Answer from the passage on identifying C. albicans:
(a) Which company is listed with the Yeast Star system?
(b) On average, how long do these identification systems take to give final results?
(c) How does the passage describe other yeast species compared with C. albicans?

• **Text section**
════════════════

Definitive identification of C. albicans can be accomplished with commercially available automated systems such as API Candida (bioMerieux), the MicroScan WalkAway System (Dade Behring), Vitek (bioMerieux), Auxacolor (Sanofi Diagnostic Pasteur), or Yeast Star (CLARC Laboratories). However, a limitation to these identification systems is the prolonged time to obtain final results, averaging 24 to 48 h (2, 12, 16, 17). Therefore, there is a clinical need for an accurate assay to identify C. albicans from culture in real time and differentiate it from other yeast species that are often more resistant to antifungal agents.

════════════════

• **Information shown**
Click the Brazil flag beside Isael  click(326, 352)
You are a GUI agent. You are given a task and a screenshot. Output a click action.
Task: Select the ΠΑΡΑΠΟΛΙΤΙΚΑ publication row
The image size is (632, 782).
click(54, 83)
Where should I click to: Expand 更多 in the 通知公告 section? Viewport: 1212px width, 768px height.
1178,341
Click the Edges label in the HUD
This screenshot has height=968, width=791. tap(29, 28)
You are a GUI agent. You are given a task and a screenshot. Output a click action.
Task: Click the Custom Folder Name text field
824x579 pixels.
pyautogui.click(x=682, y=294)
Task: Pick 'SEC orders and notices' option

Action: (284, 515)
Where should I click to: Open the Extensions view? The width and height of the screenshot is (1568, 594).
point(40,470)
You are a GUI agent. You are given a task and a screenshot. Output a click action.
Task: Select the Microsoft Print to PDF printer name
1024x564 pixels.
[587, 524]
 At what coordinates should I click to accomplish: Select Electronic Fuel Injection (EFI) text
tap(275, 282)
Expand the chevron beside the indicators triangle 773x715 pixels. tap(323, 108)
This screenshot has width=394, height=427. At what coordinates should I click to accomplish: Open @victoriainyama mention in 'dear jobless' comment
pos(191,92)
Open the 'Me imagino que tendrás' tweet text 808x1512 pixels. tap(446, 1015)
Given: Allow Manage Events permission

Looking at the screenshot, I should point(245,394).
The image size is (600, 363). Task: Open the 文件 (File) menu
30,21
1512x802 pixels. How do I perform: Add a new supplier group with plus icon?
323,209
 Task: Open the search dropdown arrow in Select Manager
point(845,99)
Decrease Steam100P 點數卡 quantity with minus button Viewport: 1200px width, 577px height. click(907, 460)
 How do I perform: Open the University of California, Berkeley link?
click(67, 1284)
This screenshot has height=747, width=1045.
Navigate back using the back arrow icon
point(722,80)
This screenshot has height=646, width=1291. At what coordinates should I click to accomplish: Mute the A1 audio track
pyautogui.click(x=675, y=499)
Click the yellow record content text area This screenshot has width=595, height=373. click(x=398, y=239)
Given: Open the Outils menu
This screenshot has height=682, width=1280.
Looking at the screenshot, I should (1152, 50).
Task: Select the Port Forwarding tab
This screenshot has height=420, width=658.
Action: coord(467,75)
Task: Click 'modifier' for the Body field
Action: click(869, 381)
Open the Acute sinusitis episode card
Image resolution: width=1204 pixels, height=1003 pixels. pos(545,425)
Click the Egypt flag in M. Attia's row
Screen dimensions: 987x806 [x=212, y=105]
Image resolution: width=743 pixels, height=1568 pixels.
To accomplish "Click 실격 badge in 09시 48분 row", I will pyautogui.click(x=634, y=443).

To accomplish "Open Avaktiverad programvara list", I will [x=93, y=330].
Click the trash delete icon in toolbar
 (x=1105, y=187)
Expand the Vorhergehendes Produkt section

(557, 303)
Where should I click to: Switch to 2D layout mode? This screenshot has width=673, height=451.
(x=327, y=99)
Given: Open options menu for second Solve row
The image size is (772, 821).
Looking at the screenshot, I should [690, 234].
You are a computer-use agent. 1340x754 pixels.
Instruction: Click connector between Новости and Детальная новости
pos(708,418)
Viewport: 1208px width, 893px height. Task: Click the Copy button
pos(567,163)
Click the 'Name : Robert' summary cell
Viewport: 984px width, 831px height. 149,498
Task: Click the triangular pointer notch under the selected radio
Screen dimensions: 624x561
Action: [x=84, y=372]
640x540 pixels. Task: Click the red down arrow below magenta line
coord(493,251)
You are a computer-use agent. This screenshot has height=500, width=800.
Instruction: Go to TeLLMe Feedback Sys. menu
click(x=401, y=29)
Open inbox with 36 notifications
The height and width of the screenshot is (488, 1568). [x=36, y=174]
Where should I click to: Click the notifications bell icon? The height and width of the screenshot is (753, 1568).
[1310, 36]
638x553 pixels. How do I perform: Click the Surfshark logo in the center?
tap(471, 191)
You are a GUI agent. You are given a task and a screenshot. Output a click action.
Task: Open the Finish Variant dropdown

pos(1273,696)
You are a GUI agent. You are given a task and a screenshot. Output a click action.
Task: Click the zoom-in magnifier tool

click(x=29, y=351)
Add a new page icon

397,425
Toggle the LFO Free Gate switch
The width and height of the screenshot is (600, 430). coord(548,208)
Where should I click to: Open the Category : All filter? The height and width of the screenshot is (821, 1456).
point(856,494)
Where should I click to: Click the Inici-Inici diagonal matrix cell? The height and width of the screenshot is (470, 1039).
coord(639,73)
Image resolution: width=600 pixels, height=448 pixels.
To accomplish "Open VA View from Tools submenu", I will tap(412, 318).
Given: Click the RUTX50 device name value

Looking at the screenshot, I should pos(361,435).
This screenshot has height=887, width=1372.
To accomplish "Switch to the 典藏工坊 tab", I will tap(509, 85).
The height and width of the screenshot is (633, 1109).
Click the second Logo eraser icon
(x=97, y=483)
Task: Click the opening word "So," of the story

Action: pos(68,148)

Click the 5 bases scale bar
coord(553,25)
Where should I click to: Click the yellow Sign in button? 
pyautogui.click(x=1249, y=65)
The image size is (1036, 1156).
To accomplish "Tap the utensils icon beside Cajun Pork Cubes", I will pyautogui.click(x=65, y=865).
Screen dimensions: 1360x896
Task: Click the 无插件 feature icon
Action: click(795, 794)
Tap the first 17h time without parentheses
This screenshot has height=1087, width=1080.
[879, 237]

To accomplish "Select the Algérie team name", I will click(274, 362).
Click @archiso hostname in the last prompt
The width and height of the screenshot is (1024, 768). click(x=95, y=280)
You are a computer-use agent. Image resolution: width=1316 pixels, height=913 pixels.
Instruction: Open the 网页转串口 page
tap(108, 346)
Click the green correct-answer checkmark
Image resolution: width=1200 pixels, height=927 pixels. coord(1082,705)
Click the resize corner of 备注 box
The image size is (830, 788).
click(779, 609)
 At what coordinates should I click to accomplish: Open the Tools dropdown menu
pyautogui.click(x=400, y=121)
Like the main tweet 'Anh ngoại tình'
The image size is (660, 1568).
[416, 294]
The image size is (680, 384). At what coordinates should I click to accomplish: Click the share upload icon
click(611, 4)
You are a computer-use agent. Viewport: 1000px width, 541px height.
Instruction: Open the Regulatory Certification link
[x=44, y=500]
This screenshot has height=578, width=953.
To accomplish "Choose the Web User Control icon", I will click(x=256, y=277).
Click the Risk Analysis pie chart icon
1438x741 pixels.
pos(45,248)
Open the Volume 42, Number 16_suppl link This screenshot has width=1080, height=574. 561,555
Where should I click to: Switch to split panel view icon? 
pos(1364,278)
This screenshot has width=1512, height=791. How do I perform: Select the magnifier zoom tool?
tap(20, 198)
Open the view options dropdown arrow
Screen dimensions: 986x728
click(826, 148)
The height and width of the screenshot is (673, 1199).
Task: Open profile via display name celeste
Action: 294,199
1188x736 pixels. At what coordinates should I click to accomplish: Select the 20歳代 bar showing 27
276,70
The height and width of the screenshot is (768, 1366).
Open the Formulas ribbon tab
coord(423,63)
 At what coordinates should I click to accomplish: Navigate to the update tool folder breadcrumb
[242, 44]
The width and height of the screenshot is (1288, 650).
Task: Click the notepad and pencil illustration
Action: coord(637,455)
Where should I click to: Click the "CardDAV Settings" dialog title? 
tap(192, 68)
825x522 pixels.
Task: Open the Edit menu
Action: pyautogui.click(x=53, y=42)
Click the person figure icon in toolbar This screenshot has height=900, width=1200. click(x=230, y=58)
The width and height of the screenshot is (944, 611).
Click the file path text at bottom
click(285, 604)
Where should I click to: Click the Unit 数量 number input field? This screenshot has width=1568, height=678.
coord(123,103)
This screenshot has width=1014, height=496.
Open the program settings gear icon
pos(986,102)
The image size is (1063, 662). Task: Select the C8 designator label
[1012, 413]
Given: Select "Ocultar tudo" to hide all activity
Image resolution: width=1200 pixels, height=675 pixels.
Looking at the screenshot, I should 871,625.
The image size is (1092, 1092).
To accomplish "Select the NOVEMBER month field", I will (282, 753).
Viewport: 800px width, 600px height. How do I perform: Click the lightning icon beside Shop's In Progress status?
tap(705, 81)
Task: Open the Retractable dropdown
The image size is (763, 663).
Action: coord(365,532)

════════════════

• **Your solution**
(a) CLARC Laboratories
(b) 24 to 48 h
(c) They are often more resistant to antifungal agents.